* [What the task requires]: Would you transcribe exactly the lines below, starting at the one that contains "645x574 pixels." and ending with the last line, both included? Leave out all other lines.

** Records supplied follows **

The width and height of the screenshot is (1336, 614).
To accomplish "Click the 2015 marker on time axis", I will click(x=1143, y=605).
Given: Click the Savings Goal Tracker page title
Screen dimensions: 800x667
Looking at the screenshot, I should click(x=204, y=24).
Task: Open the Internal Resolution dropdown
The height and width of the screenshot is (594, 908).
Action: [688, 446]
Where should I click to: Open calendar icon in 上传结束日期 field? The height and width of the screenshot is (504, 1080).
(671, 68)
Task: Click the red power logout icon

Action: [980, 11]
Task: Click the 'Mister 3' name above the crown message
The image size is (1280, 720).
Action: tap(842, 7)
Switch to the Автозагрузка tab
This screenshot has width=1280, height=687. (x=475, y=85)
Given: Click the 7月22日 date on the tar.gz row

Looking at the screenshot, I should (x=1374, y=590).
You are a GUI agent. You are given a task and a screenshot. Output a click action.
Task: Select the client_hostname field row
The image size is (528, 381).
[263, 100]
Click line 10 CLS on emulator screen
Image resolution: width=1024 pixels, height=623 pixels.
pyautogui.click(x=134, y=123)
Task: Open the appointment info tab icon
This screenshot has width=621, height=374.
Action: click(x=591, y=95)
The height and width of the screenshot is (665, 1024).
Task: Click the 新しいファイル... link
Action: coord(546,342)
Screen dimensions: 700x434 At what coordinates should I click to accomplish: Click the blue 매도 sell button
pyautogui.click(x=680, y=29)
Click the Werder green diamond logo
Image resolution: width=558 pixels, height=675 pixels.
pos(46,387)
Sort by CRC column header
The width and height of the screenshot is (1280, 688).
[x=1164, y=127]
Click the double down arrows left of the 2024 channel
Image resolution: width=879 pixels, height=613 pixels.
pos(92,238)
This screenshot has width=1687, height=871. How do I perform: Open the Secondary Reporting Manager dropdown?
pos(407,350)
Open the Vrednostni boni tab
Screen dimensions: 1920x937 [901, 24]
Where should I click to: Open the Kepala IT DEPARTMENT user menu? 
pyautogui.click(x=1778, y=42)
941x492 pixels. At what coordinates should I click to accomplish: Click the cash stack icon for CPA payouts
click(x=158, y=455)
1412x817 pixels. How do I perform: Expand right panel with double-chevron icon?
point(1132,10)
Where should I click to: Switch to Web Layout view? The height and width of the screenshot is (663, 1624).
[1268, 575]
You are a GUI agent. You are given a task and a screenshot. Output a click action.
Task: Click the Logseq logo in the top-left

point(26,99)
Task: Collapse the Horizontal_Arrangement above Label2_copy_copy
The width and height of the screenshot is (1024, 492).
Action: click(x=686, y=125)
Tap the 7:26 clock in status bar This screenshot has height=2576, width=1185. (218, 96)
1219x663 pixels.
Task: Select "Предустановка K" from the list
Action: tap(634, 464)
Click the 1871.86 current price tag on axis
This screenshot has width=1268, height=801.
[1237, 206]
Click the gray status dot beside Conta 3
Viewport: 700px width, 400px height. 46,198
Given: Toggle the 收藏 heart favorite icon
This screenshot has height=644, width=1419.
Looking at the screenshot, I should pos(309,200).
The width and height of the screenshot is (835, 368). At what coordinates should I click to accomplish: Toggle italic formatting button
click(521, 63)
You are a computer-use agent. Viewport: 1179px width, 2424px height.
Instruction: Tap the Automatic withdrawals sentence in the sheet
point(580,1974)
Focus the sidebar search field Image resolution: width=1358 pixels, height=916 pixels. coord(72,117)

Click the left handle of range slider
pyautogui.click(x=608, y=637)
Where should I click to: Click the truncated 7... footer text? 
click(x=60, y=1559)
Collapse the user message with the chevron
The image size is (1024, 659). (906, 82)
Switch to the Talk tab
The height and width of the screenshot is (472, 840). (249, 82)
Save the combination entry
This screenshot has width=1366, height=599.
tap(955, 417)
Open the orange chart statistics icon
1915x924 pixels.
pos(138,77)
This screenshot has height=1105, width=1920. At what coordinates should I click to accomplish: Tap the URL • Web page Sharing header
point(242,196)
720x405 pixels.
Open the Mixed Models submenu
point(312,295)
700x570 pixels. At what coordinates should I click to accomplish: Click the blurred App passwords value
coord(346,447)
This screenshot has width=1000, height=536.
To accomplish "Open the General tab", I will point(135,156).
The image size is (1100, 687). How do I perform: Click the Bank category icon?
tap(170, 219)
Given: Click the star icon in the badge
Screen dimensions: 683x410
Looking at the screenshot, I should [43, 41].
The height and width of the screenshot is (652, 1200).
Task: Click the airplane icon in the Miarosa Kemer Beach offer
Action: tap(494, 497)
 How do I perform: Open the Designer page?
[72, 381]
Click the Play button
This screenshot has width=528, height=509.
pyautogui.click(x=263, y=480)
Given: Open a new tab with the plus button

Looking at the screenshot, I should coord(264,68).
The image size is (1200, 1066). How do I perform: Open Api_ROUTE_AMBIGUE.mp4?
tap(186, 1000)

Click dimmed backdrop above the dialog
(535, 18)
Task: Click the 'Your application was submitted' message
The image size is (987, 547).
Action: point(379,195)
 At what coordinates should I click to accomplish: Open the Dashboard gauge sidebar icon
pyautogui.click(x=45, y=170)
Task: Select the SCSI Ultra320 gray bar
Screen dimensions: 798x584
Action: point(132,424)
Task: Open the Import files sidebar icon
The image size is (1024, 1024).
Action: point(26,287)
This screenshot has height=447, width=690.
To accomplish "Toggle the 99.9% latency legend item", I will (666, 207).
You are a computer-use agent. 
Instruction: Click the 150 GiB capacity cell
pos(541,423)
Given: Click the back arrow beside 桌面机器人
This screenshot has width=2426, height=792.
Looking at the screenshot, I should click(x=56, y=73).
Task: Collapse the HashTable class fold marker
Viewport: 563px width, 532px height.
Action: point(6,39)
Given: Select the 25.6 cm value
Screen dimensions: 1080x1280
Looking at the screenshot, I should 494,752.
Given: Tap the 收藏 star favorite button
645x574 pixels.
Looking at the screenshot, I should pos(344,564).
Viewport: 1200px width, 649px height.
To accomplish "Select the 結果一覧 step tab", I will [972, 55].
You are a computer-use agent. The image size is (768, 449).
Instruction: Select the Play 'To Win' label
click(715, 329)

** End of Records supplied **

* [Solution to the problem]:
645x574 pixels.
Looking at the screenshot, I should pos(344,564).
Viewport: 1200px width, 649px height.
To accomplish "Select the 結果一覧 step tab", I will [972, 55].
You are a computer-use agent. The image size is (768, 449).
Instruction: Select the Play 'To Win' label
click(715, 329)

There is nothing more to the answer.